WHO Europa rät: Haut bedecken, Insektenschutzmittel nutzen und stehendes Wasser am Haus entfernen, da im Süden Europas mehr West-Nil-Virusfälle auftreten.
Die Saison für die Übertragung des West-Nil-Virus dauert in der Regel vom späten Frühjahr bis in den Herbst und erreicht ihren Höhepunkt zwischen Juli und September. Nachdem aus Griechenland, Italien, Spanien, Rumänien und Nordmazedonien Fälle gemeldet wurden, ruft die Weltgesundheitsorganisation (WHO) die Menschen in den betroffenen Regionen zu mehr Vorsorge auf.
„Einfache Maßnahmen wie bedeckende Kleidung, Insektenschutzmittel und das Beseitigen von stehendem Wasser rund ums Haus können viel bewirken“, sagte Hans Henri P. Kluge, WHO-Regionaldirektor für Europa, am Freitag. (Quelle auf Englisch)
Es gibt keinen zugelassenen Impfstoff für Menschen. Die Behandlung beschränkt sich auf die Linderung von Symptomen und unterstützende Pflege im Krankenhaus bei schweren Verläufen.

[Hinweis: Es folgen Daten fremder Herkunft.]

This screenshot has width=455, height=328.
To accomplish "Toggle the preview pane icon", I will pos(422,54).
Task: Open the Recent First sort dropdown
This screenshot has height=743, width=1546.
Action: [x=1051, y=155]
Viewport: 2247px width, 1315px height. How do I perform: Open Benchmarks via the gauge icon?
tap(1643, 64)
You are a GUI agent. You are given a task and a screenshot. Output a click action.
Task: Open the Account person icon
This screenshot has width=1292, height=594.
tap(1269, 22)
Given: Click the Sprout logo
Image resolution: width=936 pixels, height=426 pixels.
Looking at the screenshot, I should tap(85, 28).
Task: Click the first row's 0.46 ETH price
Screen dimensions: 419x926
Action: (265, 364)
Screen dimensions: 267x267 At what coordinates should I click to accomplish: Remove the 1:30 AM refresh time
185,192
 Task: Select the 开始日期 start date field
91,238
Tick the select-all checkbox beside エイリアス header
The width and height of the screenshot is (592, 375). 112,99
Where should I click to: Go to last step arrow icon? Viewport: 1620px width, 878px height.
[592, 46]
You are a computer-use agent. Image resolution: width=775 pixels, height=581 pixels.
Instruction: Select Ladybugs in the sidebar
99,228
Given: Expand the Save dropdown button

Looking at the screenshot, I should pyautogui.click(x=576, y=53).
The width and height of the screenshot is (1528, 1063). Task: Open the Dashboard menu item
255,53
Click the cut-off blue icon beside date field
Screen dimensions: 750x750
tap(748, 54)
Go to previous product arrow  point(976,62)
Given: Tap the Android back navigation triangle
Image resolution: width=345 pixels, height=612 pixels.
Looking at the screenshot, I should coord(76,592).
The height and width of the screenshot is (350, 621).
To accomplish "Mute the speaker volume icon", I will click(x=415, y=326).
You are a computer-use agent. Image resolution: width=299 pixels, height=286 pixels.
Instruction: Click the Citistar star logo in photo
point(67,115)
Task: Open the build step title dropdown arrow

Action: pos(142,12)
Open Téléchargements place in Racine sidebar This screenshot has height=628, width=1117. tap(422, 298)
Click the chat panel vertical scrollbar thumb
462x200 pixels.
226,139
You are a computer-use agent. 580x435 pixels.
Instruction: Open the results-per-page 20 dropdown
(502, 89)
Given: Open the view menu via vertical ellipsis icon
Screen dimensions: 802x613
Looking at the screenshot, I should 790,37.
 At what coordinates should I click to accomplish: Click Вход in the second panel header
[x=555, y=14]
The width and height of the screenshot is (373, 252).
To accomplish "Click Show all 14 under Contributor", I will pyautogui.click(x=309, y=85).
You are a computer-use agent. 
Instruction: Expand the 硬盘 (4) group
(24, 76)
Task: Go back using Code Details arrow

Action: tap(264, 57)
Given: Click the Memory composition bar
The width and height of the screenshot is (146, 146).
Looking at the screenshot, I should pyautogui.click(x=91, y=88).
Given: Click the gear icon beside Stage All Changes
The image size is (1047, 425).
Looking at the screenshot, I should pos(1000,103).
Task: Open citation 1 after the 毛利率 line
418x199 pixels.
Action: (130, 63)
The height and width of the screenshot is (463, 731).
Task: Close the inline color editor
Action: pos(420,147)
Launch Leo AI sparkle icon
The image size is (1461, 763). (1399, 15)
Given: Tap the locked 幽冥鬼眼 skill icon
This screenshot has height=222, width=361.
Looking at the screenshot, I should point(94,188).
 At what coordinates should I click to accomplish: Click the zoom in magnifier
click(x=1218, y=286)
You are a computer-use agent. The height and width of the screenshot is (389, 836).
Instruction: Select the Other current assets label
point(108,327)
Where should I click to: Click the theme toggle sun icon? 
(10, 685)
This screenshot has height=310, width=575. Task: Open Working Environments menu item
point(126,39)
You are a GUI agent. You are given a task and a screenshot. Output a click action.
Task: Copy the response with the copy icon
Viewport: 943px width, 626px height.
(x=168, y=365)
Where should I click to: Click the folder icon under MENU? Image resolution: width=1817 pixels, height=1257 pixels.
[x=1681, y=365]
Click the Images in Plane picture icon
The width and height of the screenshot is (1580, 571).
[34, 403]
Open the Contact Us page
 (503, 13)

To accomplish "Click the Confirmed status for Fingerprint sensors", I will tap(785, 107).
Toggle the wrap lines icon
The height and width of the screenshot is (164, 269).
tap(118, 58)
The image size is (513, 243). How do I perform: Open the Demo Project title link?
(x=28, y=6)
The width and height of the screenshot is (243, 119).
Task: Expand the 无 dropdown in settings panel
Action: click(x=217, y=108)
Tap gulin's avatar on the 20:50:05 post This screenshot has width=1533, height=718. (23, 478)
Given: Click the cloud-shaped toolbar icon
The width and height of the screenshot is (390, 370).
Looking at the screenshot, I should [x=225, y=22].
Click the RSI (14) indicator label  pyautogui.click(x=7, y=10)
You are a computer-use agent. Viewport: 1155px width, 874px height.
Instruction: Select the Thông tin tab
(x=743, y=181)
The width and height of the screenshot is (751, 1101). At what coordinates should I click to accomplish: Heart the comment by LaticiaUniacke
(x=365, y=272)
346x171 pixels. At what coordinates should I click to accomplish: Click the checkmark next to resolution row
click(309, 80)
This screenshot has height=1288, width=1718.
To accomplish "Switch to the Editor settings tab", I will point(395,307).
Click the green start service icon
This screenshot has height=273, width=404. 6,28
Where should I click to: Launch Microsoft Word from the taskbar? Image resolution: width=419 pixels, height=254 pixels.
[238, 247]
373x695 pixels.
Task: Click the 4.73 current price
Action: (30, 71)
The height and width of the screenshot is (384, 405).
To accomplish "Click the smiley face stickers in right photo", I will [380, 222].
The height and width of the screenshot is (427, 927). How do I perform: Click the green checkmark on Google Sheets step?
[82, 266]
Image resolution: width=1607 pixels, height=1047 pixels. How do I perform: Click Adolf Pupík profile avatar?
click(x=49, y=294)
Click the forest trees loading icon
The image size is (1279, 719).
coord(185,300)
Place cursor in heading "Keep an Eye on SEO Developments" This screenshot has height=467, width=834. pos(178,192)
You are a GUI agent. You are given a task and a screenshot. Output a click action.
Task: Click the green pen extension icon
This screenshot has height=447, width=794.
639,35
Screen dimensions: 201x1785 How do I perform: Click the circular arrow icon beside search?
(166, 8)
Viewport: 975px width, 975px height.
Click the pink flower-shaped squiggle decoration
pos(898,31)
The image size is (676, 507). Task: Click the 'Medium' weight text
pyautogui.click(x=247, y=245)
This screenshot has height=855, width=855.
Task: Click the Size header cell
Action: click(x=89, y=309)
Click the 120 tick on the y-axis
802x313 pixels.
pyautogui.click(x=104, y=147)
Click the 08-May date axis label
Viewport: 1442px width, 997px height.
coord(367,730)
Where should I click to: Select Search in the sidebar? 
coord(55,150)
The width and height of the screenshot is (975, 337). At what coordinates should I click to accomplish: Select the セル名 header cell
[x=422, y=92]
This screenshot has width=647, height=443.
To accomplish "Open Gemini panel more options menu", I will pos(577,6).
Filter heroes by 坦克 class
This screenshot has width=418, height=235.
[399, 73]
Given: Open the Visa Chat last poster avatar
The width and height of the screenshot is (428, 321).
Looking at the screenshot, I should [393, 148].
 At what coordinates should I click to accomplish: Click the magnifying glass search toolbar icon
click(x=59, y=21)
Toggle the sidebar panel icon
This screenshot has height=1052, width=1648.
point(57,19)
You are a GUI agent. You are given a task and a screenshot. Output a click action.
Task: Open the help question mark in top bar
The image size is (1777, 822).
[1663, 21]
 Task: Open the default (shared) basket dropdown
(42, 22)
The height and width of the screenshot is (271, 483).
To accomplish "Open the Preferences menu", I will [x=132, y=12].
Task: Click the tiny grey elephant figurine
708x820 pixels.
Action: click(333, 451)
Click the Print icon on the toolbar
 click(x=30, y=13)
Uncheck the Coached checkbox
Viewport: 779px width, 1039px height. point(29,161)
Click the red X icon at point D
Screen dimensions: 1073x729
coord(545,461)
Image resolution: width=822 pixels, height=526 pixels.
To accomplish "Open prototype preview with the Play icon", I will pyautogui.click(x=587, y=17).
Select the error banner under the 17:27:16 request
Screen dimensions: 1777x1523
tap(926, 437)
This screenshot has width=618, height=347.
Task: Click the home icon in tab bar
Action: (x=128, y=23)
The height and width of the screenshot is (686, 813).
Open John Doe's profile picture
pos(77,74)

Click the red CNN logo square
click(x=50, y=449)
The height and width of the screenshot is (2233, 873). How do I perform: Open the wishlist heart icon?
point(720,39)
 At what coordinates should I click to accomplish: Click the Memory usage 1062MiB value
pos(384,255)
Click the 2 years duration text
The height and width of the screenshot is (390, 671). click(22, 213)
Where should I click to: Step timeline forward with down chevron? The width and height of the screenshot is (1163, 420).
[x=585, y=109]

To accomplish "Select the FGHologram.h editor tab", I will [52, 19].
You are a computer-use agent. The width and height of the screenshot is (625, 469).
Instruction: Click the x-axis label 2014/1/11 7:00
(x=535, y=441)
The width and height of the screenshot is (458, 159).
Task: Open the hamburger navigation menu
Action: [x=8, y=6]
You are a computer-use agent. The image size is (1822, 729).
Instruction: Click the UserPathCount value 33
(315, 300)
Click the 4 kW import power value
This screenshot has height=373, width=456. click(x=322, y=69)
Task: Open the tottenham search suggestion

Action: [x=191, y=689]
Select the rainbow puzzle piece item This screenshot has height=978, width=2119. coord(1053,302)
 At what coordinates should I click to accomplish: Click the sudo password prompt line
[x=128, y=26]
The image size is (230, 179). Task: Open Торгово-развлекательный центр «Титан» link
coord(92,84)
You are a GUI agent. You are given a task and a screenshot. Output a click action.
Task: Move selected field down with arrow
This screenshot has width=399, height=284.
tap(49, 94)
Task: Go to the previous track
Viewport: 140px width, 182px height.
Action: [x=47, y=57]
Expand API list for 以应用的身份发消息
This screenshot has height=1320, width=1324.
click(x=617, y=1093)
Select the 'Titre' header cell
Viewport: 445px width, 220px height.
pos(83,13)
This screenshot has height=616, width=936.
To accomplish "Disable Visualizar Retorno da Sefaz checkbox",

WHO Europa empfiehlt, möglichst viel Haut zu bedecken, den Aufenthalt im Freien zu begrenzen, wenn Mücken besonders aktiv sind – in der Morgen- und in der Abenddämmerung –, Repellentien aufzutragen, Fenster und Türen mit Fliegengittern zu sichern und Moskitonetze über Betten und Babyschalen zu benutzen. Wer stehendes Wasser aus Töpfen, Behältern und anderem Abfall entfernt, nimmt Mücken Brutplätze und senkt so das Risiko.
Welche Symptome auf das West-Nil-Virus hinweisen
Die meisten mit dem West-Nil-Virus infizierten Menschen – rund siebzig bis achtzig Prozent – entwickeln keine Symptome.
Die übrigen können Fieber, Kopfschmerzen, Müdigkeit, Muskel- oder Gliederschmerzen, Übelkeit oder Erbrechen entwickeln; manchmal treten auch Hautausschlag oder geschwollene Lymphknoten auf.
„Wer nach einem Mückenstich hohes Fieber, einen Ausschlag oder Nackensteife entwickelt, sollte ohne Verzögerung eine Ärztin oder einen Arzt aufsuchen“, sagte der WHO-Europachef.
Etwa eine von 150 infizierten Personen entwickelt eine schwere Erkrankung des zentralen Nervensystems; „sie kann lebensbedrohlich sein“, so Kluge.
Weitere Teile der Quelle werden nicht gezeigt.